Armisson can hear the clearing as he approaches; the absence of forest hastens the momentum of the wind and it howls forth carrying the roaring of the ocean. This wind is uneasy. Over open land it swoops and gathers speed and seems to gain intent. It obscures sound with its whining and forces his eyes closed. Before the knuckle of the mountain’s claw Armisson diverts down the low side of the road, into the wind and the soft grass. The grass clings to his leather slippers and woollen overalls. He takes care to find his footing as he walks downhill in the visual cover of the forest. He is on the elbow of the mountain, deforested, resistant matter eaten away by the wind. The wind bites strongly at him but his clothing is sufficient. He walks down through the grass until the road is high above him. The rhythm of the sea and the wind combine into a tense overture. He walks across the open elbow with his eyes on the road, now annotated by a smooth crescent above him.
He remembers stories from his grandfather of stories from his grandfather’s grandfather of an ocean on a bright day, when he had visited his Aunt on his birthday. In this uncanny, ridden darkness he cannot transpose his grandfather’s word into imagination. It was blue, and the light sparkled on the crests of waves and ripples. People were swimming in the shadow of Lion Rock. The sand was black with white veins as if ripples of pale gold had floated up the beach and settled. He remembers stories from his grandfather of stories from his grandfather’s father the dead stagnation of the world after the war. The dry stench of the long-passed war’s decay.
Armisson reaches into one of the pouches inside his overalls and pulls out a pair of sunglasses and puts them on. He pulls the scarf up to his nose as he exposes himself to the wind which, on this, the far side of the ridge, is strong enough to dry your lips till they bleed. His grandfather told him about climbing in the cliffs above the sea, clay rocks crumbling underneath bare feet and the youthful bodies falling down onto warm sand dunes, running down into the water shouting, the sound of his aunty echoing; telling him to watch his cousins as he ran passed. But that historic pose is now juxtaposed from a sweet reminiscence to complete darkness, a vicious ridge in mountains that see no sunlight, above a sandless beach and a once benign sea which is now cancerous, empty of everything but monsters and fear, and devoid of warmth. A grandson running through darkness.
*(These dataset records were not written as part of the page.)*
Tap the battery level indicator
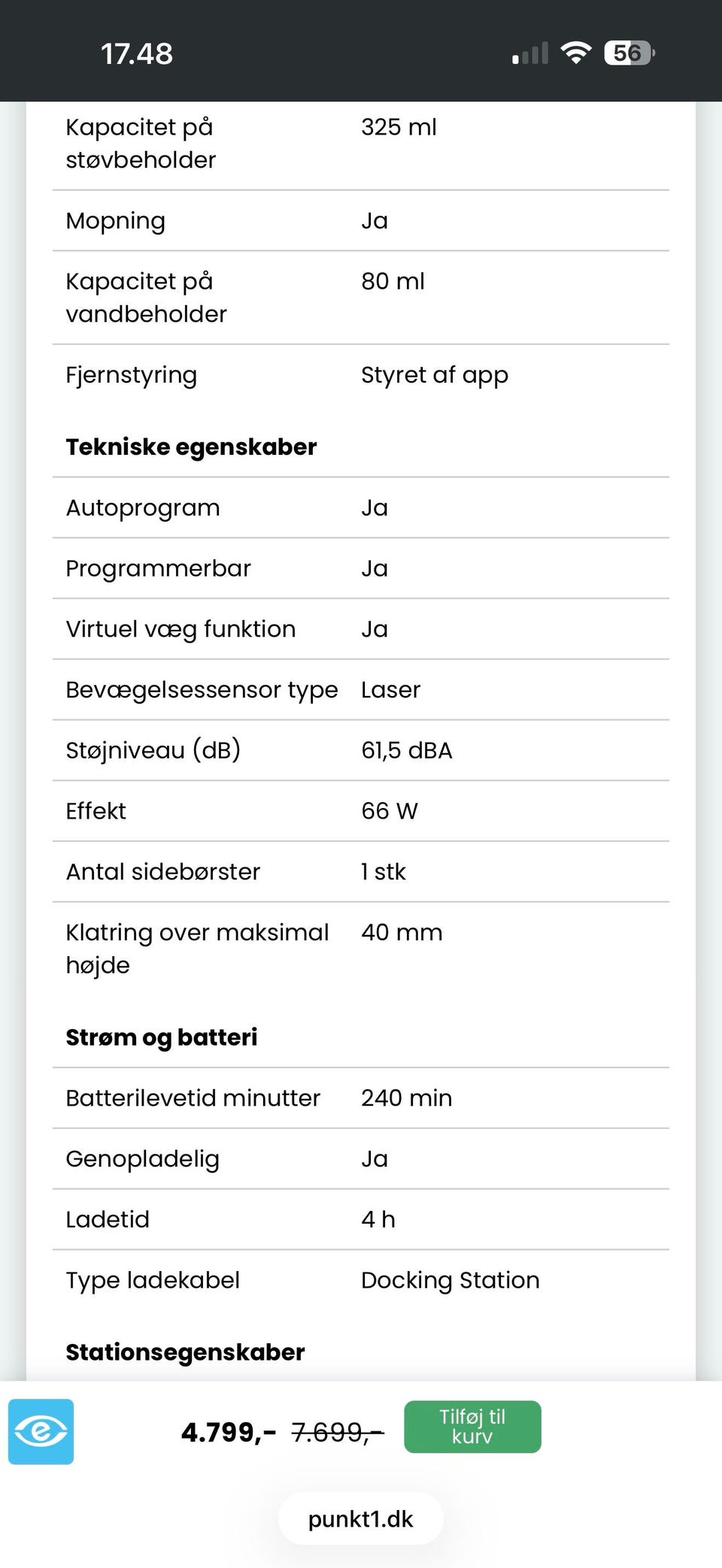The image size is (722, 1568). pyautogui.click(x=629, y=53)
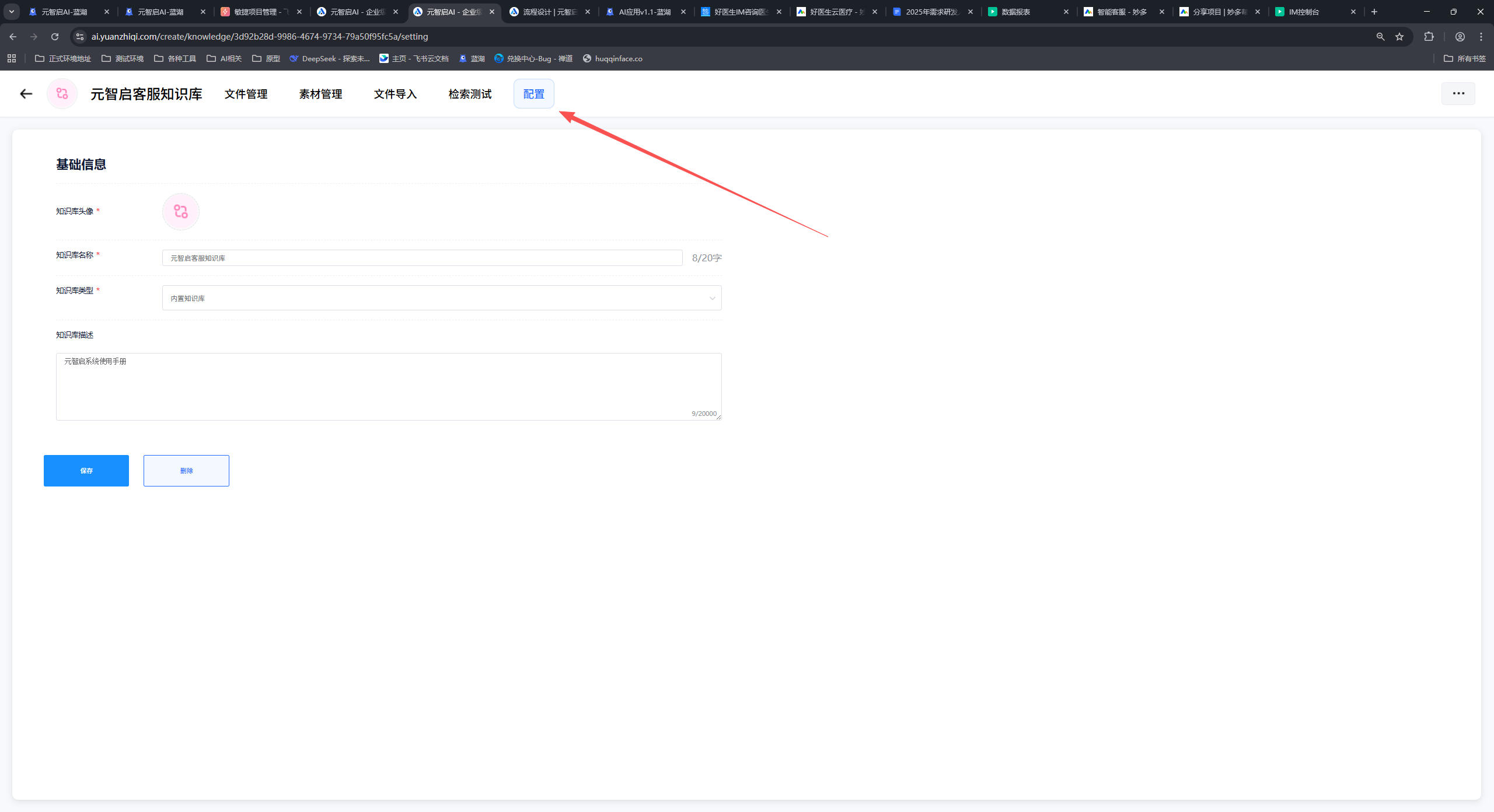Open the 文件导入 tab

click(395, 94)

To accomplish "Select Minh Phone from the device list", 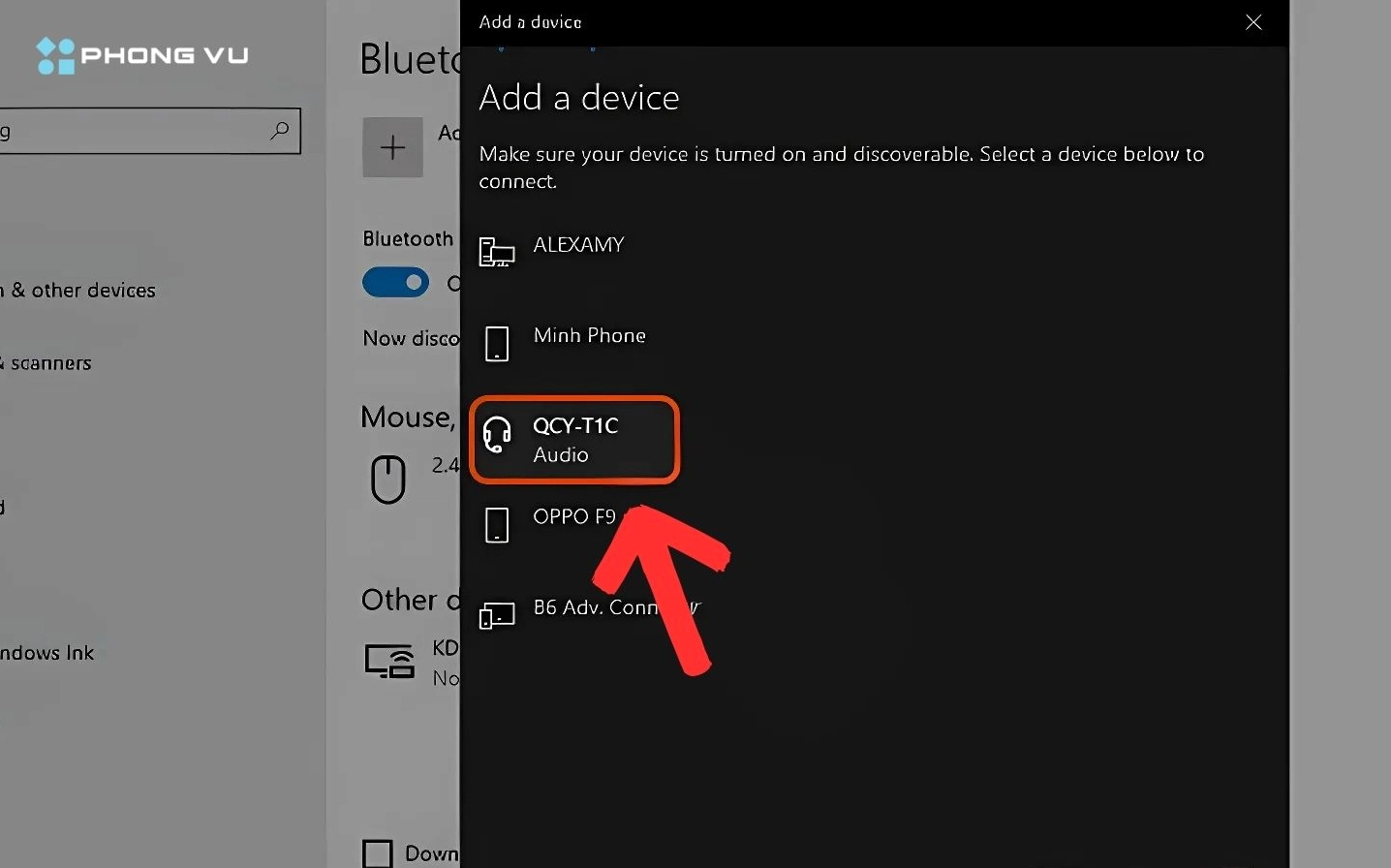I will (x=589, y=336).
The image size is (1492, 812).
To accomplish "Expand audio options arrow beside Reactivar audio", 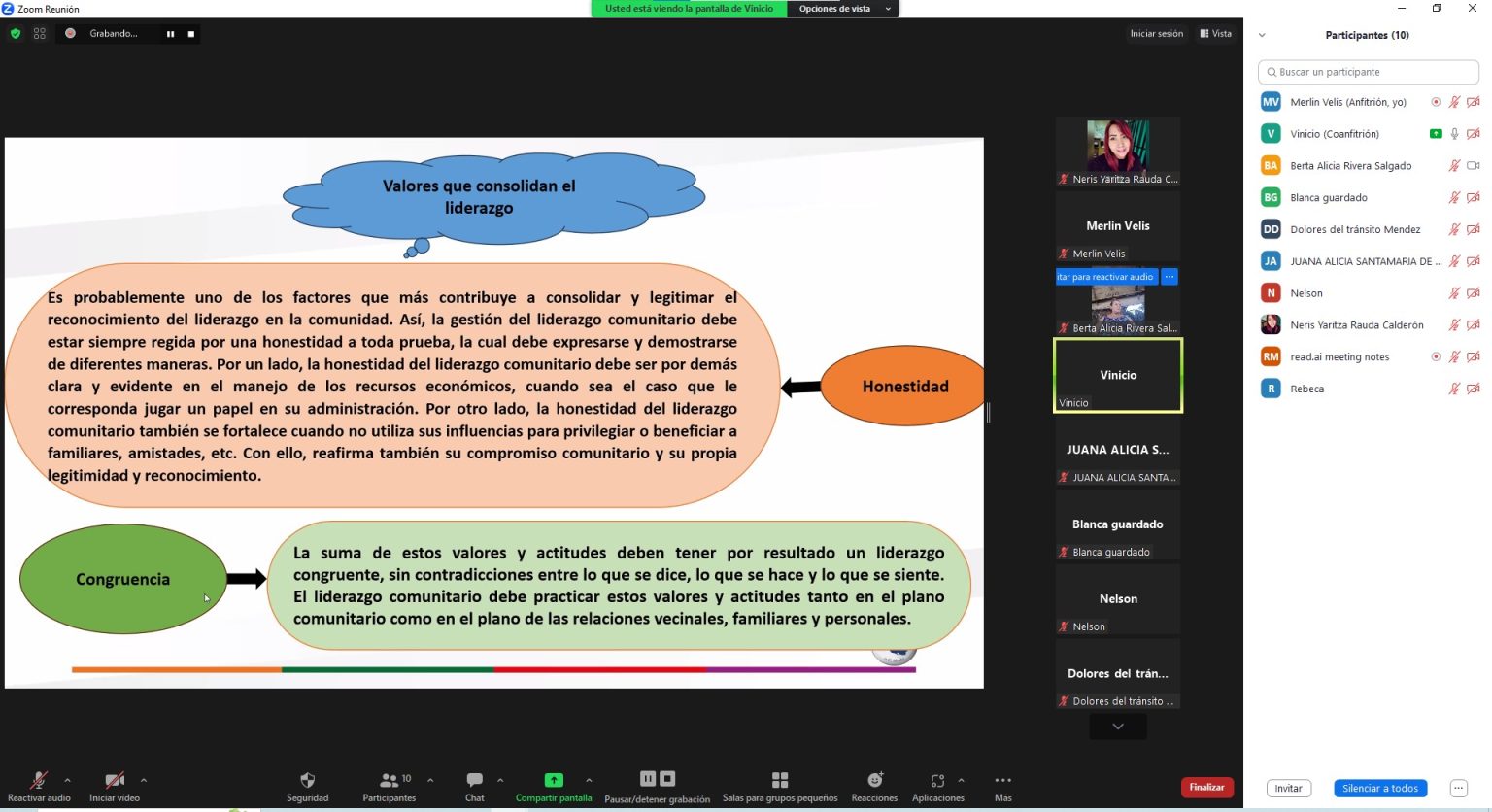I will pyautogui.click(x=67, y=780).
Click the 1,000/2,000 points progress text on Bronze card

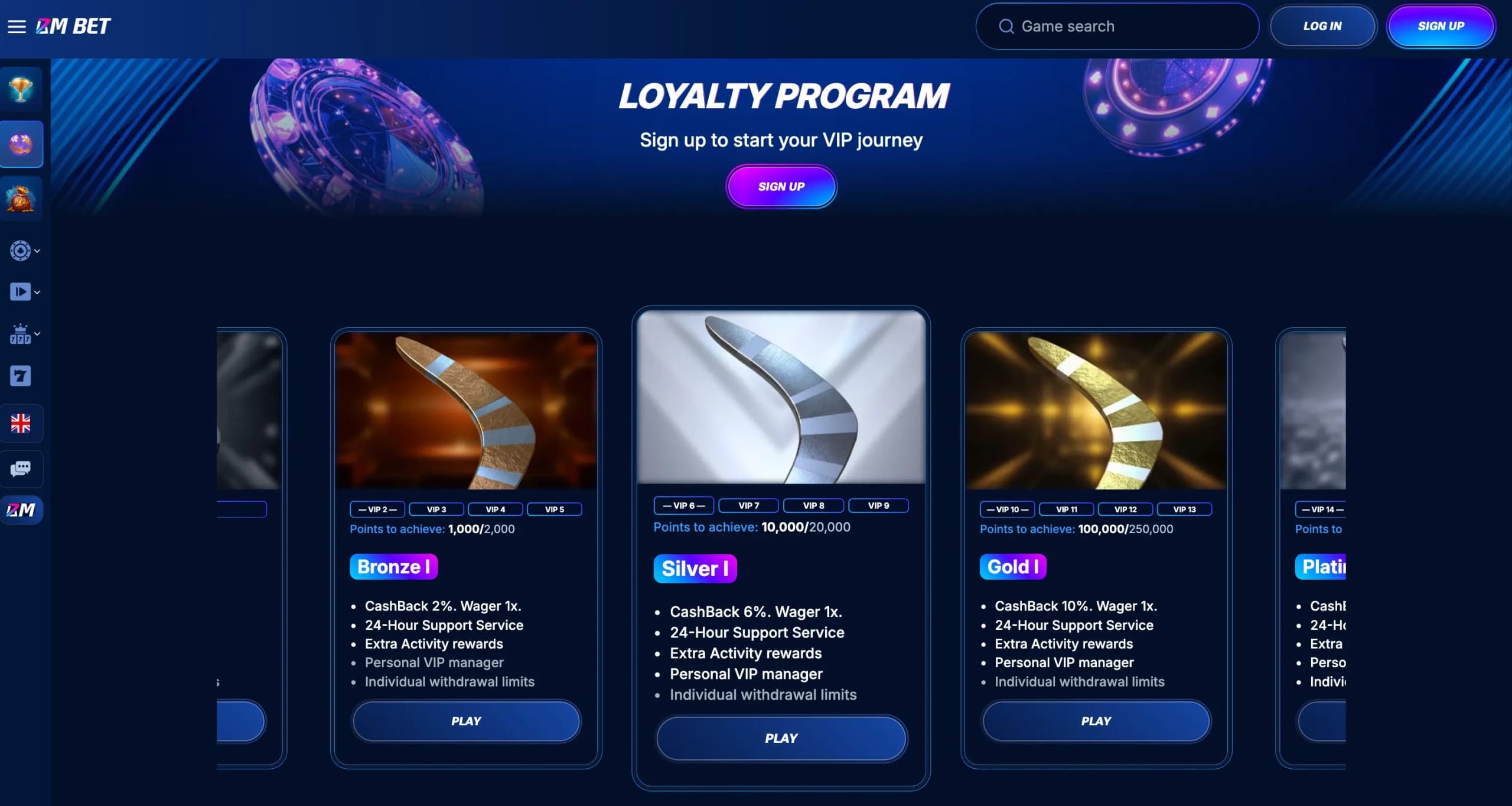pyautogui.click(x=481, y=529)
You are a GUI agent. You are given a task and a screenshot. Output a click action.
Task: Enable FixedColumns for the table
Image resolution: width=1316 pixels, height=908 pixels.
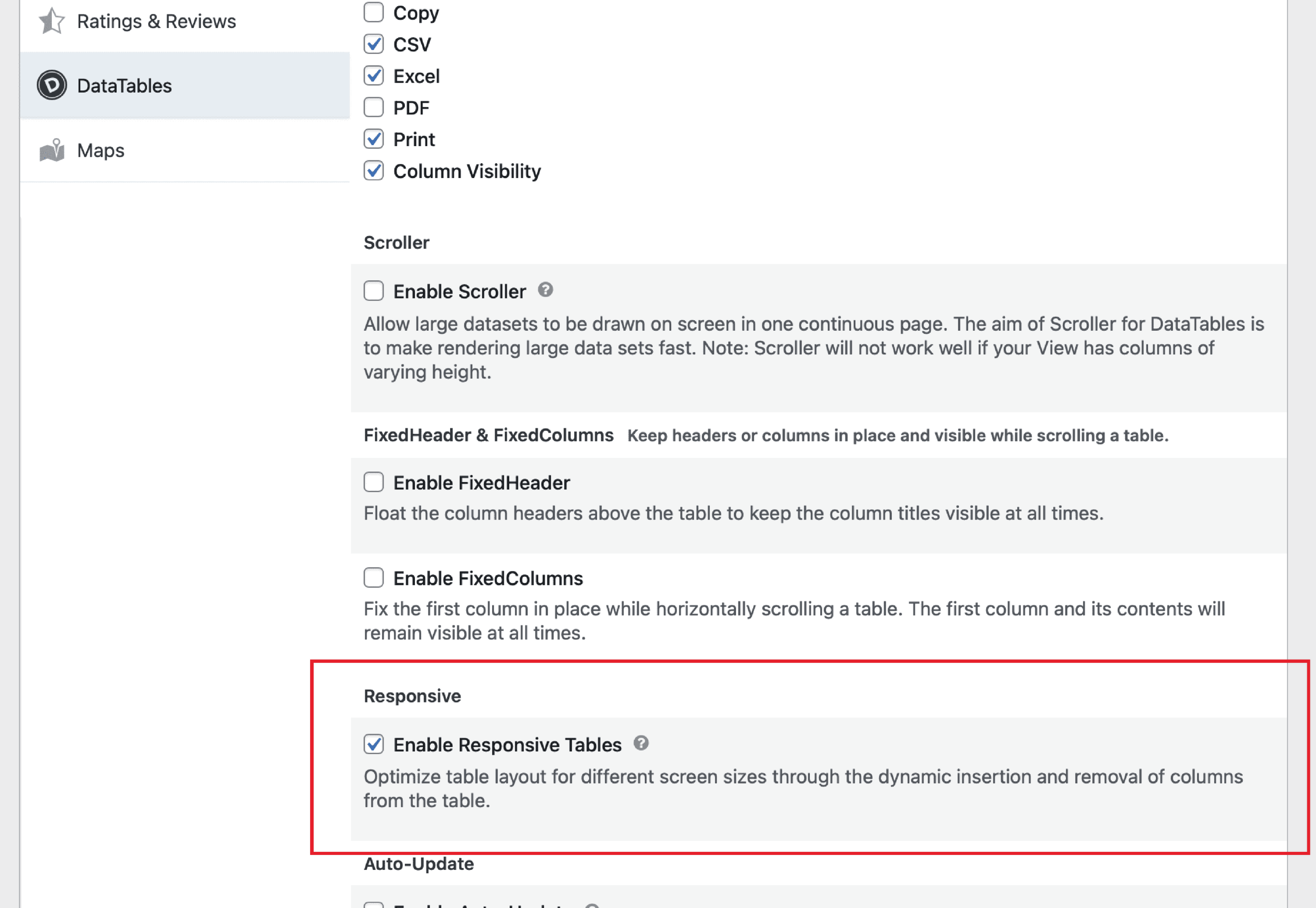pyautogui.click(x=374, y=577)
You could look upon him in this moment with reminiscence; a wave of fondness could flood over you because in this moment he does not look unlike a young climber who first conquered the tallest mountain, first to reach the South Pole. Now obscured in history like all things, simply another man who achieved something too soon to be outdone. He has seen him in ancient pictures, leaning forward into the wind, pick-axe in hand, scarf over the mouth, layers of woollen clothes. Now it is him, cheeks red and stinging. Adversity.
ii.
He looks around and can still see nothing but the smooth outer edge of the road above him. He tunes in to the sounds beneath the gale and above the seashore. He can suddenly smell the water like an echo of his grandfather’s shout; there is a sour and vile undertow but the current is salt, like his grandfather said.